Toyota Land Cruiser J200 po liftingu? Nic bardziej mylnego - to podróbka
Czyżby Toyota Land Cruiser J200 przeszła lifting? Cóż, nie tym razem. Oto samochód, który bardzo chce być Land Cruiserem, aczkolwiek nie dorasta mu do pięt.
Chińczycy coraz rzadziej bawią się już w kopiowanie w stylu "jeden do jednego". Często widuje się mocne inspiracje lub mieszanki stylów, ale podróbki powoli znikają z rynku. Nie oznacza to jednak, że ichniejsze marki nie mają kilku asów w rękawie. Oto Hengtian H4600 - samochód, którego pierwowzorem bez wątpienia była Toyota Land Cruiser J200.

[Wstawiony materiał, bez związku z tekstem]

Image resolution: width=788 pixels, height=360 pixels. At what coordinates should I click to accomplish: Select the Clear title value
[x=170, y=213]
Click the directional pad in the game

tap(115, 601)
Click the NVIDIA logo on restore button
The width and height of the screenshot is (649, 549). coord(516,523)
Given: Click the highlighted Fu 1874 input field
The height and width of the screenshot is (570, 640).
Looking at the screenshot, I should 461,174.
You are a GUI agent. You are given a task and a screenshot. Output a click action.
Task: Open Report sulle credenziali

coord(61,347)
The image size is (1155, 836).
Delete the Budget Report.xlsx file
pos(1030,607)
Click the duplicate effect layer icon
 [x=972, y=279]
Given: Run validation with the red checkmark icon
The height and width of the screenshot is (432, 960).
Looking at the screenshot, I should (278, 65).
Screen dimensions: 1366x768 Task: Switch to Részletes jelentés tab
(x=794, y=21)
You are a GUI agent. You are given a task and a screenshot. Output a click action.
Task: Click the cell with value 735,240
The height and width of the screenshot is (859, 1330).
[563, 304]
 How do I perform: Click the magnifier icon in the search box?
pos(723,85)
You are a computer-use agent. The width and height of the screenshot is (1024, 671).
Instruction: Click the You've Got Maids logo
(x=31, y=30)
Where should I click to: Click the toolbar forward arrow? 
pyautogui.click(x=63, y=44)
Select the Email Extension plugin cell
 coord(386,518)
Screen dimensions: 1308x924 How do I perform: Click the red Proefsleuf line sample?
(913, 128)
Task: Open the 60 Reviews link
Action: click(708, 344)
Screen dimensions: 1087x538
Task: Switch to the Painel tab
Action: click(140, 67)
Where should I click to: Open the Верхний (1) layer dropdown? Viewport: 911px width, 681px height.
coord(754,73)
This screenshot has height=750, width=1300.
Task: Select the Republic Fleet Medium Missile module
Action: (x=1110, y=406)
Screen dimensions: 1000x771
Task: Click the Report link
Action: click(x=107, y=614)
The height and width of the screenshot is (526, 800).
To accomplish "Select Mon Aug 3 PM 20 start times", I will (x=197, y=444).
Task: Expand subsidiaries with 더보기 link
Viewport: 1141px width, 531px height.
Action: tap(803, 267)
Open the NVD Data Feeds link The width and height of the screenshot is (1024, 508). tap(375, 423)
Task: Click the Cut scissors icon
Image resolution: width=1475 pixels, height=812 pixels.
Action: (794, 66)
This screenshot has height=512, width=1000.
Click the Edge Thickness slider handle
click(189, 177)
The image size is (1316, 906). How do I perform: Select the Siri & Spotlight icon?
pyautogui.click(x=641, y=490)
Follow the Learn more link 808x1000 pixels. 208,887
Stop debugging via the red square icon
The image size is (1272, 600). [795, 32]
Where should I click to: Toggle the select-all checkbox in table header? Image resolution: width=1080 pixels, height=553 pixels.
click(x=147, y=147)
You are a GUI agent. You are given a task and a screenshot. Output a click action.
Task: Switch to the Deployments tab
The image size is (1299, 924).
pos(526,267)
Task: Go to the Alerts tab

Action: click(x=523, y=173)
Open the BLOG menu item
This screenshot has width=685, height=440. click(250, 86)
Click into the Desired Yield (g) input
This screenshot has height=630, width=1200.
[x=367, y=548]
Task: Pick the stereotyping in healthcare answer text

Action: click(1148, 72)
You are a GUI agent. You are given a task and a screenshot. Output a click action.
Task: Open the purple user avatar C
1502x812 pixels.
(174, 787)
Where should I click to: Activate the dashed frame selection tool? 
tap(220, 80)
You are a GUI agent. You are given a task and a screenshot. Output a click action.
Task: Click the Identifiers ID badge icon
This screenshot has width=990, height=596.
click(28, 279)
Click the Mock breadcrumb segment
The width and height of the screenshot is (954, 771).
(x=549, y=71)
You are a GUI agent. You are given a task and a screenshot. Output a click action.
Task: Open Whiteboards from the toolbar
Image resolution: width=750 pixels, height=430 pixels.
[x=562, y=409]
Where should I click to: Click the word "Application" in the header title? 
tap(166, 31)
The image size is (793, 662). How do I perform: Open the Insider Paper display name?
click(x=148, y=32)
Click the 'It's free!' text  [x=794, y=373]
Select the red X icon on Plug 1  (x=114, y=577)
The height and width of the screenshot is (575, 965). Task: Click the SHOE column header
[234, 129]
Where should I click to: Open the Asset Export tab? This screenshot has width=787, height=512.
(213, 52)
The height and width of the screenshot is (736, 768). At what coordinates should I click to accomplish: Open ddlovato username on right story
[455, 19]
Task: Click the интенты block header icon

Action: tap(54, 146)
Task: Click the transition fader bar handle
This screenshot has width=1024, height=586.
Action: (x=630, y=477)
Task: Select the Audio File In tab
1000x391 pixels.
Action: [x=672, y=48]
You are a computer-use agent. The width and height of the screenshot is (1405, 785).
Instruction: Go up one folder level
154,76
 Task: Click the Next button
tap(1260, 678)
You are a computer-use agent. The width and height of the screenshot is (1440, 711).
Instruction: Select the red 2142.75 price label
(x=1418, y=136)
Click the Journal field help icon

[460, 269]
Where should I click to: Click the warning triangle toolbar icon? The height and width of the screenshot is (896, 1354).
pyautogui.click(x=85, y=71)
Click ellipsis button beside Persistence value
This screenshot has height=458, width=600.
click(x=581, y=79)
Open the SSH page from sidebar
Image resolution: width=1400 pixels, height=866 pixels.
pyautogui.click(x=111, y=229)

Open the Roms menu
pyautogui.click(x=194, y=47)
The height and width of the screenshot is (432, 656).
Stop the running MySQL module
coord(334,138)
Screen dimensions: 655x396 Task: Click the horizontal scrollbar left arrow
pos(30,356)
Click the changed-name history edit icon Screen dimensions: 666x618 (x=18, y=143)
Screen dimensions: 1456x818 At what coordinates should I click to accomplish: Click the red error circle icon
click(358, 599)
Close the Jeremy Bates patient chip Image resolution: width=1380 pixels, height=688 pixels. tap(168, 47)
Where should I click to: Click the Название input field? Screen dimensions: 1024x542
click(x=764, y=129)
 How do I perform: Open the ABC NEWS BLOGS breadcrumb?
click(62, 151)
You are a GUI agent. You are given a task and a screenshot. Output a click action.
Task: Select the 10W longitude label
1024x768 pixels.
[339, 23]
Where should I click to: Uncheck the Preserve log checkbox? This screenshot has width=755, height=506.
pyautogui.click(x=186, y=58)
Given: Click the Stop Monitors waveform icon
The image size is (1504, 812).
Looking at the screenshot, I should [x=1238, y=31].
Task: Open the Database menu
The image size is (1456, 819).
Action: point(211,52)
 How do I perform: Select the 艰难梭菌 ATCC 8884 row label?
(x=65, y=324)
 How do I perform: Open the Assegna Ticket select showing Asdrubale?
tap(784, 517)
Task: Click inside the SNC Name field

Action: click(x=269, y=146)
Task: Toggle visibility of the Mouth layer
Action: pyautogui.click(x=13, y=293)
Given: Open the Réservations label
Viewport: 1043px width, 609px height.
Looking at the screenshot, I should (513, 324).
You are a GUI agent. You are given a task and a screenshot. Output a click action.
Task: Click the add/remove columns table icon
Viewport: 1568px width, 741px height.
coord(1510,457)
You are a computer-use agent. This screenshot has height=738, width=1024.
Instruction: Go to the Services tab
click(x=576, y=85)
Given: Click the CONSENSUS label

W sumie to nawet ładnie ją podrobili
Trzeba przyznać, że dział designu tej marki raczej się nie napracował. W sumie to równie dobrze taki dział może w ogóle nie istnieć - wystarczy dobry skaner 3D i odrobina inwencji twórczej w programie do modelowania. Tak czy siak Hengtian w niemal każdym detalu nawiązuje do swojego pierwowzoru.
Idealnie pokazuje to linia boczna, która w obydwu samochodach jest w zasadzie identyczna. To samo tyczy się tylnej części nadwozia. Na pierwszy rzut oka można pomylić te auta, nawet na dobrych jakościowo zdjęciach.
Dopiero przód zdradza, że "coś tu jest nie tak". Inny gril i masywne światła mają w sobie więcej charakteru wersji sprzed liftingu. Toyota Land Cruiser J200 wygląda teraz nieco inaczej i to ją najbardziej odróżnia od jej chińskiej kopii.
Wnętrze też było mocno "inspirowane" Toyotą
Masywne, pudełkowate, obowiązkowo z wielkim telewizorem na konsoli centralnej. Chińczycy i tutaj podpatrzyli Toyotę, choć dodali nieco własnej inwencji twórczej. Wszystko obowiązkowo przyozdobiono drewnopodobną okleiną. Mniejsze marki bez jakichkolwiek międzynarodowych aspiracji wciąż lubują się w takich dekorach. Mają one podkreślić "luksusowy" charakter auta.
Za to pod maską pracuje benzynowe V8
Jednostka 4.6 V8 generuje 286 KM. Skąd pochodzi, kto za nią odpowiada? Tego zapewnie nie wiedzą nawet Chińczycy z Hengtiana. W każdym razie to chyba jeden z niewielu takich produktów, który nie jest napędzany silnikiem wywodzącym się ze starszych konstrukcji Mitsubishi. W Chinach upodobano sobie bowiem tę markę i wielu małych producentów kopiuje właśnie japońskie silniki. Przy okazji tego delikatnego "wzorowania się" ginie także jakość i niezawodność, ale to chyba nikogo nie dziwi.